De volledige tekst van de tenlastelegging is opgenomen in bijlage I bij dit vonnis.
4 Bewezenverklaring
De rechtbank acht op grond van de in bijlage II vervatte bewijsmiddelen bewezen dat verdachte
ten aanzien van zaak A, feit 1:
in de periode van 29 maart 2021 tot en met 9 april 2021 te Amsterdam, opzettelijk en wederrechtelijk in een (gedeelte van) een geautomatiseerd werk, te weten de router, in elk geval het draadloze internet (WiFi) van [benadeelde partij] , is binnengedrongen door middel van,
- een valse sleutel te weten het onbevoegd gebruik maken van een wachtwoord met een ander doel dan waarvoor hem dat wachtwoord ter beschikking stonden en waarvoor hem die toegang was toegestaan;
ten aanzien van zaak A, feit 2:
in de periode van 29 maart 2021 tot en met 5 april 2021 te Amsterdam, met het oogmerk dat daardoor een gesprek wederrechtelijk werd afgeluisterd en opgenomen;
een technisch hulpmiddel, te weten een (draadloze) IP-audio/videocamera op een bepaalde plaats, te weten geplakt onder een sidetable (gericht op het bed in de slaapkamer) in de woning van [benadeelde partij] aanwezig heeft doen zijn;
ten aanzien van zaak A, feit 3:
in de periode van 29 maart 2021 tot en met 12 april 2021 te Amsterdam, opzettelijk en wederrechtelijk van [benadeelde partij] en haar vriend afbeeldingen van seksuele aard, te weten
- videobeelden waarop te zien is dat die [benadeelde partij] en haar vriend seksuele handelingen aan het verrichten zijn
heeft vervaardigd
de beschikking heeft gehad over een afbeelding van seksuele aard, te weten
- videobeelden waarop te zien is dat die [benadeelde partij] en haar vriend seksuele handelingen aan het verrichten zijn terwijl hij, verdachte, wist dat deze afbeeldingen opzettelijk en wederrechtelijk waren vervaardigd.

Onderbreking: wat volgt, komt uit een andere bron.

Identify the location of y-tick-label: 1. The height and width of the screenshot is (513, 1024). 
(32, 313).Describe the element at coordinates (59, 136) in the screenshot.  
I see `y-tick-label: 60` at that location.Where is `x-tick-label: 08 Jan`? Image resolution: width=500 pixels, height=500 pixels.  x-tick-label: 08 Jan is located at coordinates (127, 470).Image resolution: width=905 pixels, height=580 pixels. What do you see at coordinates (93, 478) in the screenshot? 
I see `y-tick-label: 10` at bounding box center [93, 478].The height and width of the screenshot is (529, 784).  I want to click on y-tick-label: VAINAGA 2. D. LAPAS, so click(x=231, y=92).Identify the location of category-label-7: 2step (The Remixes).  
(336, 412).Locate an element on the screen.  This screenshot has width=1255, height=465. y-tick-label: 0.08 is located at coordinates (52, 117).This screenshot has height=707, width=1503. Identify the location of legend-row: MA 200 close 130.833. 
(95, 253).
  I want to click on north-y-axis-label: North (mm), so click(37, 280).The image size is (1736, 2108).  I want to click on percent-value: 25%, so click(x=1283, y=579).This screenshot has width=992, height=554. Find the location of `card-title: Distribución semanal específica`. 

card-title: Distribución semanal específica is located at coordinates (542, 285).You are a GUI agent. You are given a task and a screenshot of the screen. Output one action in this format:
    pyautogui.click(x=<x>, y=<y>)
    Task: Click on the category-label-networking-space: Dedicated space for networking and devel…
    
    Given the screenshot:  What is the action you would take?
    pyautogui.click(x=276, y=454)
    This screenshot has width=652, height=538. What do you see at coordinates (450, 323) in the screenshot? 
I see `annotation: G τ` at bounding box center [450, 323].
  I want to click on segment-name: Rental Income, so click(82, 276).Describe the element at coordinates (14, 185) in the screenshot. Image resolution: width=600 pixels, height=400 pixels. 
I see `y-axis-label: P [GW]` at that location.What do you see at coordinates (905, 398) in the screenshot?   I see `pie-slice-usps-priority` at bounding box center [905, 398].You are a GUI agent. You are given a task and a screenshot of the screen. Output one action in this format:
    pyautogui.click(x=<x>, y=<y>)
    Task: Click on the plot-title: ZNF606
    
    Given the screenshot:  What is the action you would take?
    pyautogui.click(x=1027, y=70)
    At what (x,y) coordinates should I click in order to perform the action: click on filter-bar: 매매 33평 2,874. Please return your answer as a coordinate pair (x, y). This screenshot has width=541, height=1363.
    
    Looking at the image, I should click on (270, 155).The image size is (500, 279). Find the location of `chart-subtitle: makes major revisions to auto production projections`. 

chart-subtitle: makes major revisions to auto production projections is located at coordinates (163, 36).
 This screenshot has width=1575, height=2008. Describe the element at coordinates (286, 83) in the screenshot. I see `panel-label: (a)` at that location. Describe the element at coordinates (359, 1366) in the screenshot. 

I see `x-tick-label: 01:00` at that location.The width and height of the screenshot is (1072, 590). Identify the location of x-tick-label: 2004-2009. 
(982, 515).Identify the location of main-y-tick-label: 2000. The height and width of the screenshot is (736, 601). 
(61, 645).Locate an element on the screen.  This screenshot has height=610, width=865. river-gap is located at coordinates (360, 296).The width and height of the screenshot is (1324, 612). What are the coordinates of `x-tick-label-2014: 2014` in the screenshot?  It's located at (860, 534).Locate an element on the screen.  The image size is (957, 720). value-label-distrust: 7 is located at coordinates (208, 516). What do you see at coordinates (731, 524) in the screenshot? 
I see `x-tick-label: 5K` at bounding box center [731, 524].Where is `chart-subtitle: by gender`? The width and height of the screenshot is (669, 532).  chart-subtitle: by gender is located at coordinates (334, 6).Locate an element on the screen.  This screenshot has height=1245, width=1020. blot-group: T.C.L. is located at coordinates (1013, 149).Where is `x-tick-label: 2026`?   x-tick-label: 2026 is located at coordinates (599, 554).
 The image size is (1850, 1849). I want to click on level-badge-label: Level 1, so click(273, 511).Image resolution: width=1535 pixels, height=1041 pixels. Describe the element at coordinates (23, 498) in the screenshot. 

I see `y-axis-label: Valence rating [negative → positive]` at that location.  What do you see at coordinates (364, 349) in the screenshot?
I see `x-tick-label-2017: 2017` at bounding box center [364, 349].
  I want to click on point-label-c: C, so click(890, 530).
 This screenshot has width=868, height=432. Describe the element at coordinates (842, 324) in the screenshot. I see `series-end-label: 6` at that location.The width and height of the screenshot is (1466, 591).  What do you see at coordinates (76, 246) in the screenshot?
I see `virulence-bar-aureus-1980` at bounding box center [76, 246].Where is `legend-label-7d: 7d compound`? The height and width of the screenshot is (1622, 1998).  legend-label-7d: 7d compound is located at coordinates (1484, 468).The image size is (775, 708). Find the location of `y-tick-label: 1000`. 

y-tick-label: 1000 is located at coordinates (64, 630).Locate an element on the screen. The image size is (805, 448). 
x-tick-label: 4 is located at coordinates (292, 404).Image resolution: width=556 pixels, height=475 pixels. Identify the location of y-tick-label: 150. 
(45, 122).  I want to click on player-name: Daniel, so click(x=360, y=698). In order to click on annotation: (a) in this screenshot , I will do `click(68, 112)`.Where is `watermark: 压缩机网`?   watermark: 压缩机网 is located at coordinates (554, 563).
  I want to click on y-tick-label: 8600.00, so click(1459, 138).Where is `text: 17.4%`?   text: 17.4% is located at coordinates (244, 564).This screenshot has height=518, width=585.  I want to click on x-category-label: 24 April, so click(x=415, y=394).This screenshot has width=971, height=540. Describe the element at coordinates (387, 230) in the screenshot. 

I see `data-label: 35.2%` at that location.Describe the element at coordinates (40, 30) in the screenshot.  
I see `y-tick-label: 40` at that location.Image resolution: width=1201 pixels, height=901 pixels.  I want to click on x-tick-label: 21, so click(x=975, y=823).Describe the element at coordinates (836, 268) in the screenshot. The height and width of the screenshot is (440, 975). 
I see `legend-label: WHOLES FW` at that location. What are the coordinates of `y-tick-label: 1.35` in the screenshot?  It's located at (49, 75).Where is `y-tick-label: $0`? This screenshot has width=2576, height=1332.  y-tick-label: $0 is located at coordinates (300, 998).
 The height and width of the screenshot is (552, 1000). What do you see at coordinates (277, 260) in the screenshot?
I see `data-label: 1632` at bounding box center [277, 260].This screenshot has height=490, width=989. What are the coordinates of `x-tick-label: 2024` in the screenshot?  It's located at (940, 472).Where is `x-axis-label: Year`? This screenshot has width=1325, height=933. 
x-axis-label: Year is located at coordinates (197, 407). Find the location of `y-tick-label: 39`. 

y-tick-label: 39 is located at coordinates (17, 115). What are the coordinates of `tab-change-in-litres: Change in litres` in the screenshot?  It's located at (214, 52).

Voor zover in de tenlastelegging taal- en/of schrijffouten staan, zijn deze verbeterd. Verdachte is hierdoor niet in de verdediging geschaad.
9 Ten aanzien van de benadeelde partij en de schadevergoedingsmaatregel
De benadeelde partij [benadeelde partij] vordert € 526,50 aan vergoeding van materiële schade – bestaande uit de posten
“fotolijst” ad € 25,00,
“bloempot” ad € 17,50,
“lichtdichte raamfolie” ad € 19,00,
“gordijnen Ikea” ad € 200,00,
“nachtkastje” ad € 100,00 en
“vervangen sloten” ad € 165,00 – en
€ 1.000,00 aan vergoeding van immateriële schade, te vermeerderen met de wettelijke rente.
De officier van justitie heeft zich op het standpunt gesteld dat de gevorderde schadevergoeding volledig kan worden toegewezen.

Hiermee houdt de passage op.